Closed khld closed 6 years ago
Can i stop the program from running even at epoch 2 ?and my training will be lost or no?and what's the perfect number of epoch i should train the algorithm to have a good chatbot?
@khld In order to train this seq2seq model using the full Papaya Data Set, you'd better have a machine with good GPUs (it normally takes me about 12 hours to train for 60 epochs, using two pretty good GPUs). If you have a good PC with only CPU(s), it normally take 20 to 30 times longer, which means it will take at least 3 hours for one epoch. The implementation starts to save the trained model only when it reaches certain perplexity, say 1.6. Only to this level, the chatbot will be meaningful. Your training will be lost when you stop that.

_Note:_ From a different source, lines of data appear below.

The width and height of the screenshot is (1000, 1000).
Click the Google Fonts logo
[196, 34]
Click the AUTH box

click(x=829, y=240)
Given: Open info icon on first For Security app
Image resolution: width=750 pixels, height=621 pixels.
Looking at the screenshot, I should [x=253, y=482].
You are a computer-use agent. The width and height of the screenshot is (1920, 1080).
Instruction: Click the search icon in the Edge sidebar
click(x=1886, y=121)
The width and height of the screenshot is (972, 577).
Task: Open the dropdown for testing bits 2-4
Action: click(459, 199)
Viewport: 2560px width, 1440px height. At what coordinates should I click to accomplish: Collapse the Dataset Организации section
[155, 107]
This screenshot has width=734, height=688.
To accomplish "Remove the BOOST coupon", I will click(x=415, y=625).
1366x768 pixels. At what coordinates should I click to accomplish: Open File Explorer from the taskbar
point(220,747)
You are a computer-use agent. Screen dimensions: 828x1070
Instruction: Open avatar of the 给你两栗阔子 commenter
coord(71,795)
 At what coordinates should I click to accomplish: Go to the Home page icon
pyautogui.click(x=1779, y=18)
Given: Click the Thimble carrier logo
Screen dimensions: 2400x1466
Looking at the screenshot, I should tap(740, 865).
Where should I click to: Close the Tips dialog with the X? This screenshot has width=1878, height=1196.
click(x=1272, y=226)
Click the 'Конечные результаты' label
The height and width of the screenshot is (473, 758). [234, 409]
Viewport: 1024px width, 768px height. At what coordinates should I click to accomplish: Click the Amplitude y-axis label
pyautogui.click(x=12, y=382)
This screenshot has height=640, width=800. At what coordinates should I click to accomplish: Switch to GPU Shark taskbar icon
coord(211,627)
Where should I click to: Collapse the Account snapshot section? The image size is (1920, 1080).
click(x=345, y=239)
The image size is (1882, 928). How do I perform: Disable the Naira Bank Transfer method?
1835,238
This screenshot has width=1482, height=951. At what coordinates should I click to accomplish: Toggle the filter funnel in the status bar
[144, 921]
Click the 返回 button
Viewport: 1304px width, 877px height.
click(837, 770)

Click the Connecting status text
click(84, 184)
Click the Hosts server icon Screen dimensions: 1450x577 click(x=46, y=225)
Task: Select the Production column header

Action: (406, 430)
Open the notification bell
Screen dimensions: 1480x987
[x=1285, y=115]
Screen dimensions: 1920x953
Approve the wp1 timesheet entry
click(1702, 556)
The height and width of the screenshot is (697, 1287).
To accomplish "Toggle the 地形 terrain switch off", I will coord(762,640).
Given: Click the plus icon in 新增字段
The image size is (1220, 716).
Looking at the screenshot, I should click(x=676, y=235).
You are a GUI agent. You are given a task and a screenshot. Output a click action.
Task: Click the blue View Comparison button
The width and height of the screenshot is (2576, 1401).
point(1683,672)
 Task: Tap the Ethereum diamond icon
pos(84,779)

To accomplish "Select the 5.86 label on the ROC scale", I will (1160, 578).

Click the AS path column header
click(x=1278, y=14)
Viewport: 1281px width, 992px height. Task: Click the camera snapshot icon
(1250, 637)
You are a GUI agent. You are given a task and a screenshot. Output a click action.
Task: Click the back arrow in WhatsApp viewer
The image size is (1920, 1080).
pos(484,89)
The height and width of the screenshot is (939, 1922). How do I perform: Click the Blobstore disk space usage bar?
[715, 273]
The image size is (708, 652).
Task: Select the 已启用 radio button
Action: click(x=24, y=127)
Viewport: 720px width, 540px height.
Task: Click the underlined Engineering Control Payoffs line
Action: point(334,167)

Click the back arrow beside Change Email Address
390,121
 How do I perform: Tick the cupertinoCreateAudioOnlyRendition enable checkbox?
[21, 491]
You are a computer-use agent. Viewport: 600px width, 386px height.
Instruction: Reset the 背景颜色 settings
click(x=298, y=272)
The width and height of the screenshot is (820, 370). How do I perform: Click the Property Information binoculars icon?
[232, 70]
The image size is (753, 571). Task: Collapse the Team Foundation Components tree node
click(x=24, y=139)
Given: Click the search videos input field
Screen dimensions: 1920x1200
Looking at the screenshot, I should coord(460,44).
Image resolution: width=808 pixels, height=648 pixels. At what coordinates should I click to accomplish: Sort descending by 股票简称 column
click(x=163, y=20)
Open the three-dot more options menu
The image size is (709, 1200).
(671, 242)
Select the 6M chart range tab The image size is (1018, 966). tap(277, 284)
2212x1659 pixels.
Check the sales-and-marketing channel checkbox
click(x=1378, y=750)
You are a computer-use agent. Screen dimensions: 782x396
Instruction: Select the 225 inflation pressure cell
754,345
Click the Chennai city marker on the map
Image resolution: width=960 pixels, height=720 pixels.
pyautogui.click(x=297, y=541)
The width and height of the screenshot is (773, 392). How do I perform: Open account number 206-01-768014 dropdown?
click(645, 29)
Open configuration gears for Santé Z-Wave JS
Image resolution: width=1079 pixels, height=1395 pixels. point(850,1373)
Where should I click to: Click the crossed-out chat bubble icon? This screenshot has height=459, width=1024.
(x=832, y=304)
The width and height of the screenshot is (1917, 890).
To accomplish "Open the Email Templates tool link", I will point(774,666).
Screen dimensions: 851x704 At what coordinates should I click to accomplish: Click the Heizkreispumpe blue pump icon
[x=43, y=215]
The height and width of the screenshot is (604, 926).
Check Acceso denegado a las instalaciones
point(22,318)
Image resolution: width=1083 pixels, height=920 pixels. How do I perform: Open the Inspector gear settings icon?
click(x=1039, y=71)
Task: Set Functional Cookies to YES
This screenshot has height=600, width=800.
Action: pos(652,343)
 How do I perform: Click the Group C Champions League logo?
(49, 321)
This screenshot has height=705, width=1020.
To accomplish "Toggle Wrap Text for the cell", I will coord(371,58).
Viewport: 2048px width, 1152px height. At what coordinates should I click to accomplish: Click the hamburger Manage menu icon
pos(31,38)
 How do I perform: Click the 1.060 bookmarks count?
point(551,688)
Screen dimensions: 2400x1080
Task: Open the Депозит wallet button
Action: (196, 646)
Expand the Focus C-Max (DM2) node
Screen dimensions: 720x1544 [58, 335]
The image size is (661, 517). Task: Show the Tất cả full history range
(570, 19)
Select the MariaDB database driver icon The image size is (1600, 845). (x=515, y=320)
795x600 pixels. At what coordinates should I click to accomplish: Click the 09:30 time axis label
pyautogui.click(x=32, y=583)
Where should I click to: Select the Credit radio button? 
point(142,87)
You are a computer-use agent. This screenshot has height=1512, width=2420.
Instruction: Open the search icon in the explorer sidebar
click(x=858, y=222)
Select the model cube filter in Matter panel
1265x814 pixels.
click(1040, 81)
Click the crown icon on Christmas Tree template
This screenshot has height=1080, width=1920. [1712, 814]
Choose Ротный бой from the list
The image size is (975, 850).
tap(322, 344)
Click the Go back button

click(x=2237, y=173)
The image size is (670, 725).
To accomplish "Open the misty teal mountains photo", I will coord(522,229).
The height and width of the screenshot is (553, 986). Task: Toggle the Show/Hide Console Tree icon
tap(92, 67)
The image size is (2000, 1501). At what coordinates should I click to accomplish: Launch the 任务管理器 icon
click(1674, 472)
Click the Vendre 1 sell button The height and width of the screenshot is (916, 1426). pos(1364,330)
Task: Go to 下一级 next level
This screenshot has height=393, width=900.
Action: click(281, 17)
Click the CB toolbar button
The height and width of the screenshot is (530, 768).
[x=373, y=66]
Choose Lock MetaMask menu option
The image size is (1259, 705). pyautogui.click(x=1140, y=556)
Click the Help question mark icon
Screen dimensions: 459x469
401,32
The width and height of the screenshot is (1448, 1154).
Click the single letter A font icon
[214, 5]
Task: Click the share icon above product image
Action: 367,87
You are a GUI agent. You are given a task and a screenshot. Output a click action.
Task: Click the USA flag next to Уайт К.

i have a gtx 1060 6gb version , i changed the batch_size , to fit the gpu's memory . the epochs seem to take around 1.5hours to complete . do you think i should change any other parameters to decrease the time taken for an epoch ? also can we change the hprams with out stopping the training ? thanks
@MukundaK No, the hyper-parameters cannot be changed on the fly. With the existing hardware settings, the only suggestion I can make is to use a smaller data set. Try to exclude the reddit data (or keep only half of that), then re-generate the vocab.txt file, and restart the training.
Actually, I discarded very large portion of the reddit data I have, which was about 1M pairs. I kept only 160K pairs for this project. The biggest saving from doing that was the reduction of vocab size.
does the training continue if i place your pre-trained model in the result directory ?
@MukundaK Firstly, there is no need to do that. The model provided is a well-trained model. If you want to train it for other conversation pairs, it is very likely to make the model unbalanced. Also, the vocab.txt cannot be changed. Furthermore, unlike image-based CNN models, which are good at feature extraction, and are often suitable for transfer learning; seq2seq models, to the best of my knowledge, are good at memorizing (although with attention mechanism, and word2vec algorithm, it can learn many others) by capturing the relationships between the pairs. Therefore, the overall training data distribution is very important. It is often very sensitive to the data quality, much more than CNN models.
Secondly, I am not aware of any way of doing that. If you figure out a solution, please share with us.
I started the running the algorithme 4 day ago , and it still till now. My Pc is 12G RAM and the CPU is i5 How many epoch takes to finish!?